**Problem requirements**
Repeat, word for word, the section of the letter on the Local Plan examination that opens with the words containing "Can we trust" and closes with "a BLP justification.".

**Text excerpt**
------------------------------------------------

Not trusting any proclamation, I again contacted the inspector’s office.
This week’s response: “I can confirm that the Inspector is still in the process of considering the representations and producing her final report”!
Oh Yes It Is…Oh No It Isn’t.
The refrain continues.
Can we trust the statements ‘the plan is set in stone’ and ‘the plan is fixed at a point in time, and that time is passed’ (watch the May 27 RBWM cabinet meeting on YouTube, 44 mins in)?
Well not according to 6.1 of the Local Plan examination guidance, that allows for new evidence and requires ’fairness’, or according to the Inspectorate’s response, that left open the possibility for a future hearing.
If Mr Hill was correct, in last week’s Viewpoint, that the real housing need is 7,000 not 1,4000 and we have already built (or in process) the 7,000, it follows there is no requirement, other than a type rebalance, for any further dwelling build to 2033.
So why plan to build on the golf course, Cookham greenbelt or anywhere?
Is money the reason?
That’s not a BLP justification.
I encourage anyone with new BLP evidence of illegality or unsoundness, to submit it immediately, this next week, directly to the inspector, copying any relevant pantomime cast members.

------------------------------------------------

**Material shown**
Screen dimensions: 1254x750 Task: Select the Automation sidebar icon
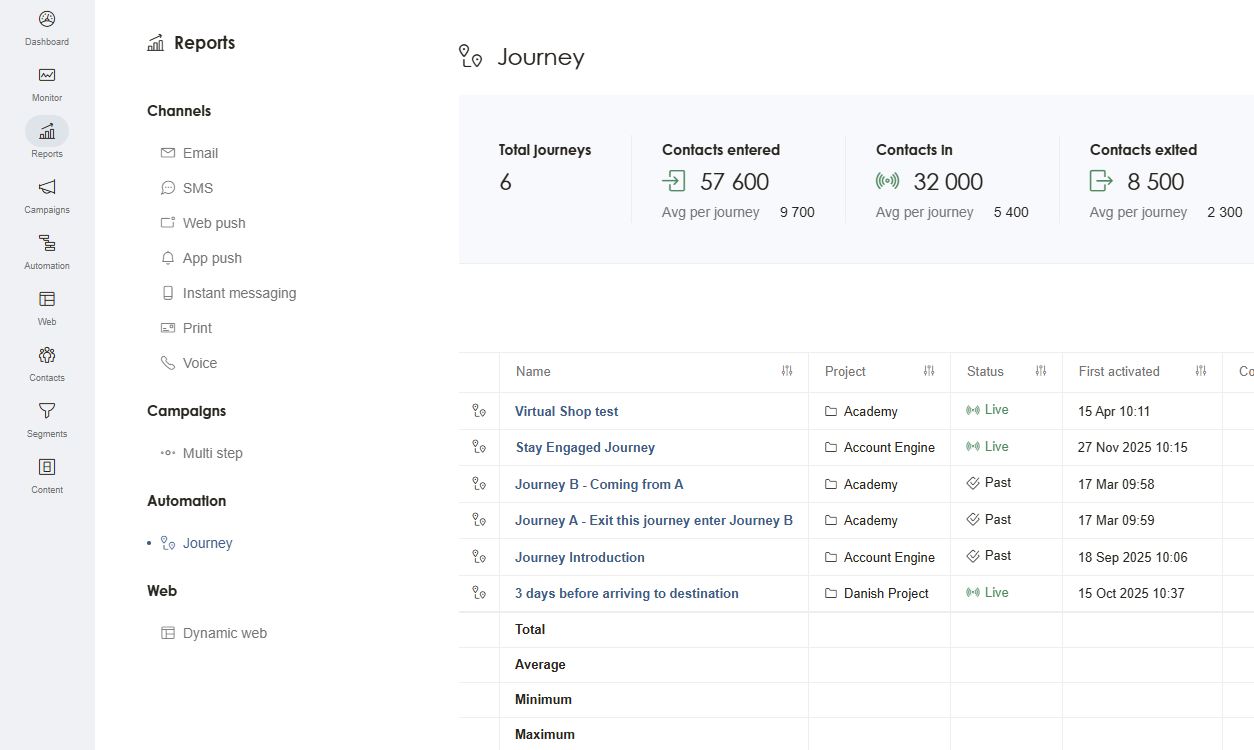(47, 243)
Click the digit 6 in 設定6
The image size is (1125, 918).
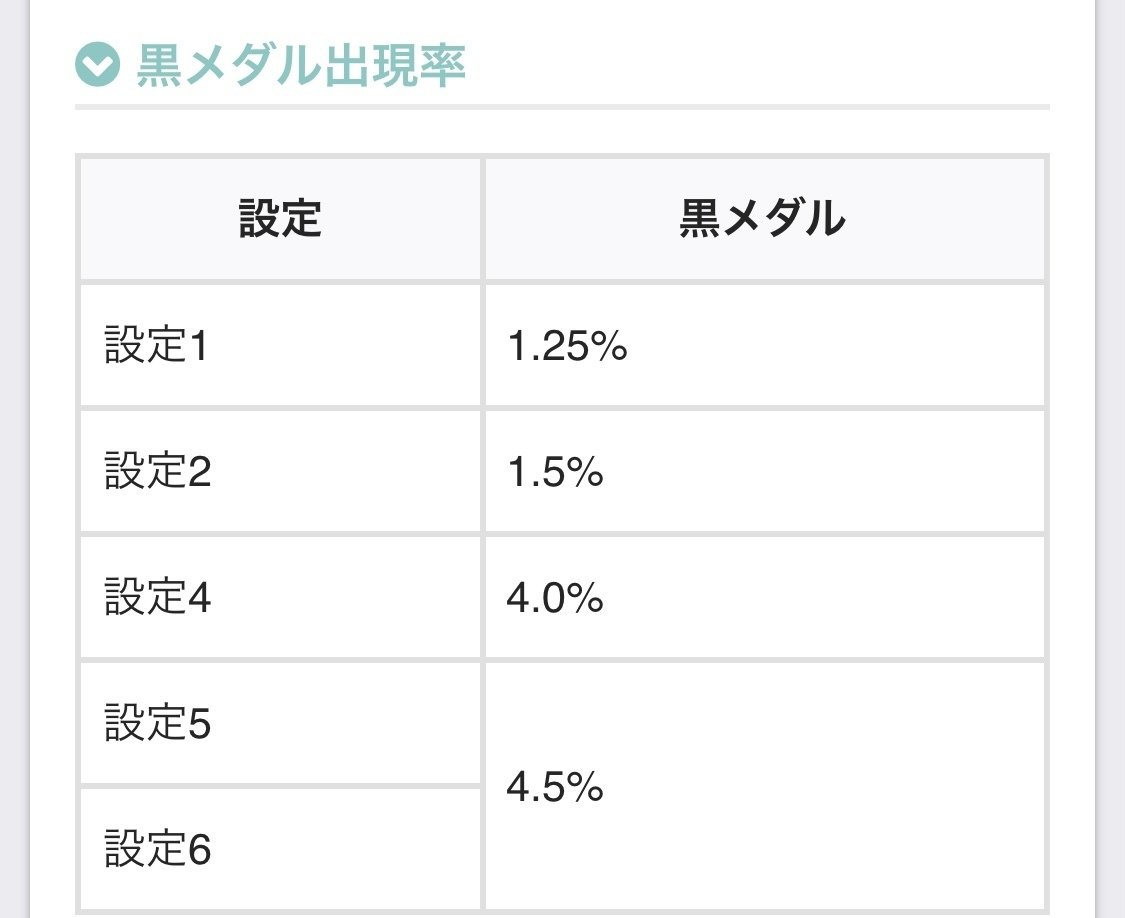(x=199, y=849)
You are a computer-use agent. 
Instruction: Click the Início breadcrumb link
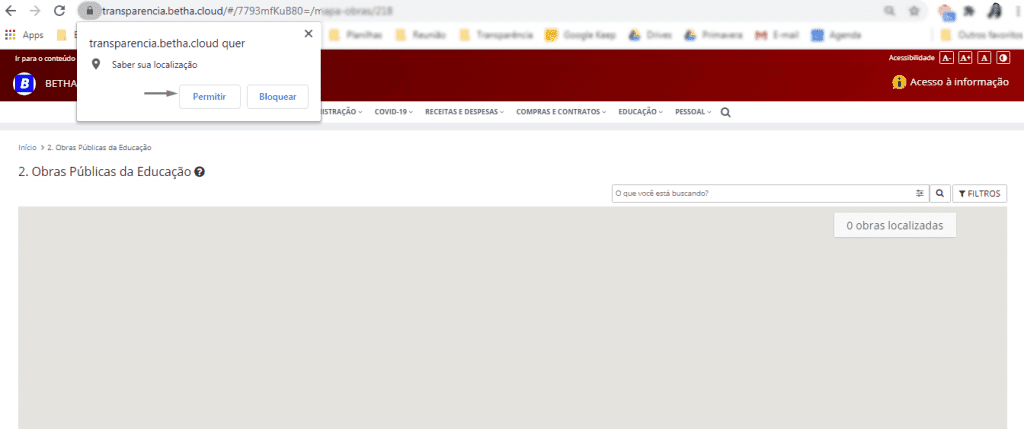click(x=27, y=147)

------------------------------------------------

**Exercise output**
Can we trust the statements ‘the plan is set in stone’ and ‘the plan is fixed at a point in time, and that time is passed’ (watch the May 27 RBWM cabinet meeting on YouTube, 44 mins in)?
Well not according to 6.1 of the Local Plan examination guidance, that allows for new evidence and requires ’fairness’, or according to the Inspectorate’s response, that left open the possibility for a future hearing.
If Mr Hill was correct, in last week’s Viewpoint, that the real housing need is 7,000 not 1,4000 and we have already built (or in process) the 7,000, it follows there is no requirement, other than a type rebalance, for any further dwelling build to 2033.
So why plan to build on the golf course, Cookham greenbelt or anywhere?
Is money the reason?
That’s not a BLP justification.